Dumpster Diving: Self Employment Alternative in Tough Times

We’ve all seen the bag lady pushing her shopping cart full of cans and bottles portrayed on TV. Some of us have seen them in real life as well. This type of portrayal has shed a negative view against the activity of bottle picking also called dumpster diving. Most people in society wouldn’t be caught dead doing this type of work. Most would dread the embarrassment of picking bottles on the side of the road, looking into trashcans and smelly dumpsters . Fortunately there are thousands of brave Americans using this as an income source, while helping the environment as well as improving their health.

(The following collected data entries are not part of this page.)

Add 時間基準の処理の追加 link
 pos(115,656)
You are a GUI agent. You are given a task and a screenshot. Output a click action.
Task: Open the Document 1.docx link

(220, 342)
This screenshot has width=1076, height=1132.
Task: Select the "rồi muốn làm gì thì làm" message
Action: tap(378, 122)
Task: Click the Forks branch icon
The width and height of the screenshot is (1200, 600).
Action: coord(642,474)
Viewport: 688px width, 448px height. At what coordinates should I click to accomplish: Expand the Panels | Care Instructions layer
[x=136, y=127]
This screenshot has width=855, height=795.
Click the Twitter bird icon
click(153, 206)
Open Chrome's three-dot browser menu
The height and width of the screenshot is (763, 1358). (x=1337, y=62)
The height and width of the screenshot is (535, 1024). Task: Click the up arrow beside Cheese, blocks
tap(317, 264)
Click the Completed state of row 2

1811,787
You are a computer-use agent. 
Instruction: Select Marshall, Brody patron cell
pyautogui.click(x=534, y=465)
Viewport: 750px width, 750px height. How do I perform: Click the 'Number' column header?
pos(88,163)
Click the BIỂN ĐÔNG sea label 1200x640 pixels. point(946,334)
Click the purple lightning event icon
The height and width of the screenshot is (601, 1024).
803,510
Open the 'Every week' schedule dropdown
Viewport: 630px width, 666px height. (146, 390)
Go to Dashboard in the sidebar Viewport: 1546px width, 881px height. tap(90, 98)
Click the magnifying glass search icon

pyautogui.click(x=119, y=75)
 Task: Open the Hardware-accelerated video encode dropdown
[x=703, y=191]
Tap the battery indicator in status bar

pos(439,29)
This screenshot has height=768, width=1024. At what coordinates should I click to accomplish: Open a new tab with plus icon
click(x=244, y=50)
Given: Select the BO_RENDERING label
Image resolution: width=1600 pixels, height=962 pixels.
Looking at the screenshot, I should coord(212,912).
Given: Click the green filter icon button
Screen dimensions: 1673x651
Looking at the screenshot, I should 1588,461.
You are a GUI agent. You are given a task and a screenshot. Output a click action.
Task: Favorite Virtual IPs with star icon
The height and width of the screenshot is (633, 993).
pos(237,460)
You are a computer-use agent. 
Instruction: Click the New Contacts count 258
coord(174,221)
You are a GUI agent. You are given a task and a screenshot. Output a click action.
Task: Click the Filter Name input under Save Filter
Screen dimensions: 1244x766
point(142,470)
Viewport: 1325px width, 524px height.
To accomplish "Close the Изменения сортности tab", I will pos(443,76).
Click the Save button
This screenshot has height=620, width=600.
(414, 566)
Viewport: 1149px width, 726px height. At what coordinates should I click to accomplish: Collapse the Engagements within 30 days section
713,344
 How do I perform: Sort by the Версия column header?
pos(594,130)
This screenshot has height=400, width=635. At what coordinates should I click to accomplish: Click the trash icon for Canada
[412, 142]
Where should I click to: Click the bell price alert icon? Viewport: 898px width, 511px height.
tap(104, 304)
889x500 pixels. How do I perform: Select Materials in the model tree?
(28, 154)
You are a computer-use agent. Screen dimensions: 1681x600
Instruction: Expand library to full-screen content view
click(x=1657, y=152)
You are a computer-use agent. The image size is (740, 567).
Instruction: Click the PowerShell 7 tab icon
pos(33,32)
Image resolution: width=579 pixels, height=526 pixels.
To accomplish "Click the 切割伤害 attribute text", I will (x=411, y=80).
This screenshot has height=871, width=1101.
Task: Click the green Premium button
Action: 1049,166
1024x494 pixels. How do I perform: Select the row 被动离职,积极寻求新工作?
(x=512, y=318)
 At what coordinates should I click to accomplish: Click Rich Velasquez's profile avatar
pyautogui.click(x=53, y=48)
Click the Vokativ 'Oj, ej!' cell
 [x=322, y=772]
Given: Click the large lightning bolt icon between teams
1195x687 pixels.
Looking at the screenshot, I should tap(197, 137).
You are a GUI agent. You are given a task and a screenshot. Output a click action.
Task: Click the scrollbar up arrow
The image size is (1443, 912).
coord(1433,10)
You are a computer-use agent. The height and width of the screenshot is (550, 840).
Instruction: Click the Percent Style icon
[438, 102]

The first benefit of course is the money. Bottles and cans can bring a redemption rate of 5 to 15 cents each, depending on what state you live in. Some bottle redemption centers offer a slightly higher amount to get you to use their services. A redemption center in my area offers $.06 for a five cent can. People can make hundreds of dollars a day or week depending on how much dirty work one is willing to do. The money that can be made can vary day to day due to the supply and may also depend on the time of year. In Maine where I live, spring is the best time for roadside bottle picking. The snow melts and all the bottles and cans tossed away all winter can be easily grabbed and recycled. It is not unusual to see people all along the roads and in the ditches with their bags in hand.  Lakeland dumpster rental claims that people can actually earn a lot of money in dumpster diving. It could certainly save lives specially in times of crisis. 

Another benefit of dumpster diving is that it helps the environment. People participating in this type of self employment are actually recycling glass, plastic and aluminum that would otherwise be buried in a landfill forever. This helps everyone, including our children and grandchildren.

One more benefit to bottle picking or dumpster diving is health. Weight loss from walking, bending and lifting can definitely outweigh the negatives for some. Climbing into smelly dumpsters, getting dirty and sticky or an occasional sneer from some unkind strangers are all negatives that can be washed away and forgotten. The fact is a person could get in great shape doing this job a few hours a day and make money too.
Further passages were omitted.